A technical problem at Sweden's Swedbank on Thursday night gave customers a nasty surprise, with their account balances inexplicably going negative, payments impossible, and Swish payments no longer working.

Swedish bank's IT fault puts customer accounts in the red

By 11.30pm, more than 2,000 Swedbank customers had reported the fault to the site Downdetector, and the problem was still not solved by 17.00pm on Friday. 

“We have an ongoing IT disruption where certain customers see an incorrect balance on their accounts,” a message on the bank’s app read. “The reason is a planned update to our internal systems which went wrong. We apologise, of course, for that and are working as quickly as possible to fix the problem.” 

The Swish payment service has also been affected, with the service, which is owned collectively by Swedish banks, reporting on its site that there was a “technical disruption at Swedbank and Sparbank which might affect Swish payments from these banks”. 

Some Swedbank customers posted their negative account balances on Twitter, expressing shock at the incorrect figures. 

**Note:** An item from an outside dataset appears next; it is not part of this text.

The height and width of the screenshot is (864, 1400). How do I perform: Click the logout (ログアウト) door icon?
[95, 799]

The disruption comes at the worst possible time for many Swedes. Many people are paid on the 25th of the month, meaning this Friday marks the start of the payday weekend. Many will have also scheduled their bill payments for this Friday. 

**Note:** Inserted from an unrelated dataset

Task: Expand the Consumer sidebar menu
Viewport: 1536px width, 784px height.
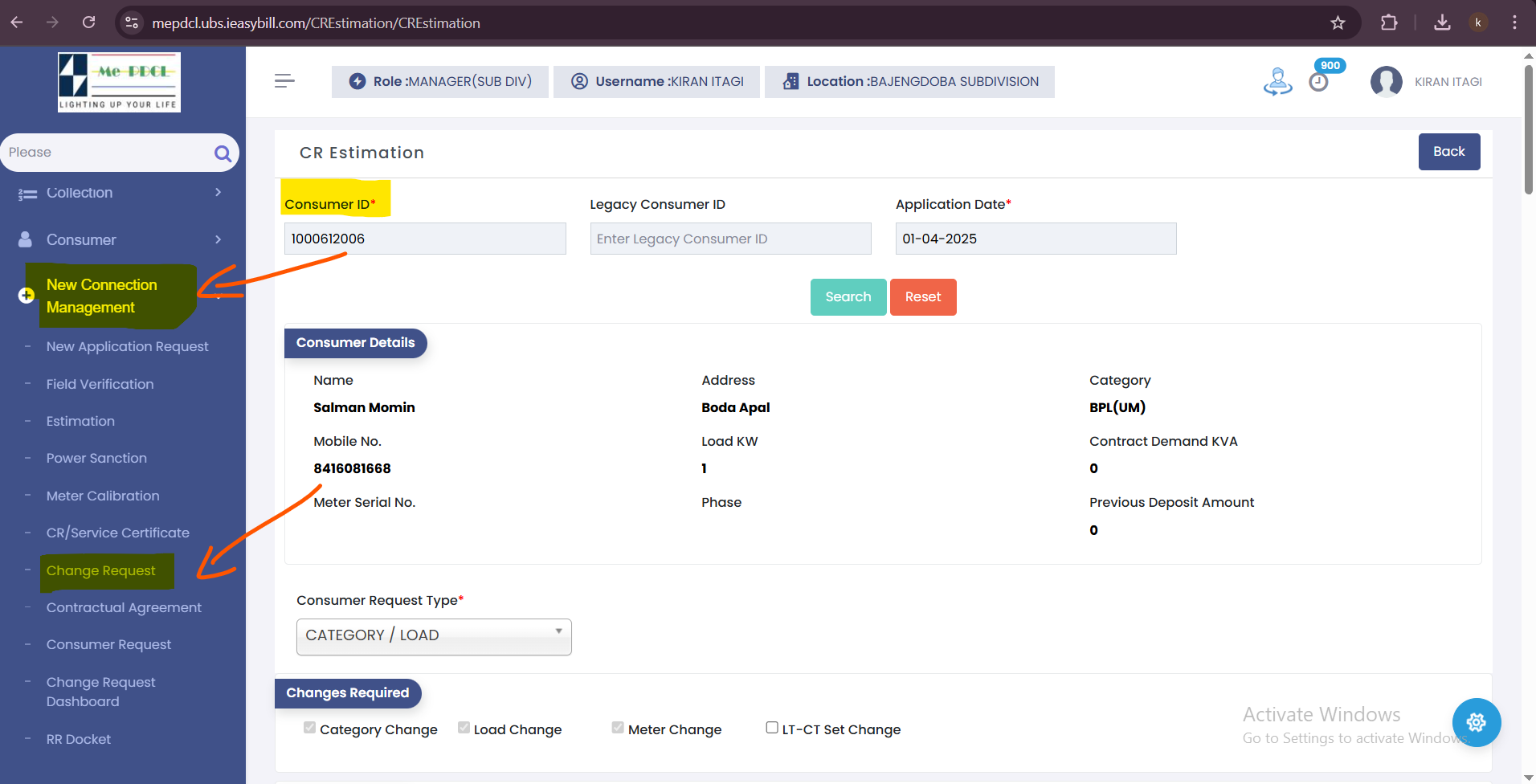Action: (121, 240)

Marko Saric from Malmö saw his account balance drop by 1.2 million kronor, going half a million kronor into the red. 

“It’s just totally crazy,” he told SVT. “We were going to go out and shop for the weekend. It’s lovely weather and the kids want to go out, but we can’t use our card. We’ve got no cash. Everything is in the bank.” 

“You’re just completely blocked. Colleagues need to make emergency food parcels for you. It’s just crazy that something like this should happen.” 

In its statement, the bank assured customers that their money was “secure”, and that the bank still had the correct information on what their account balance should be. 

“Customers who feel that they have suffered economic damage as a result of the disruption should contact the bank,” the message said.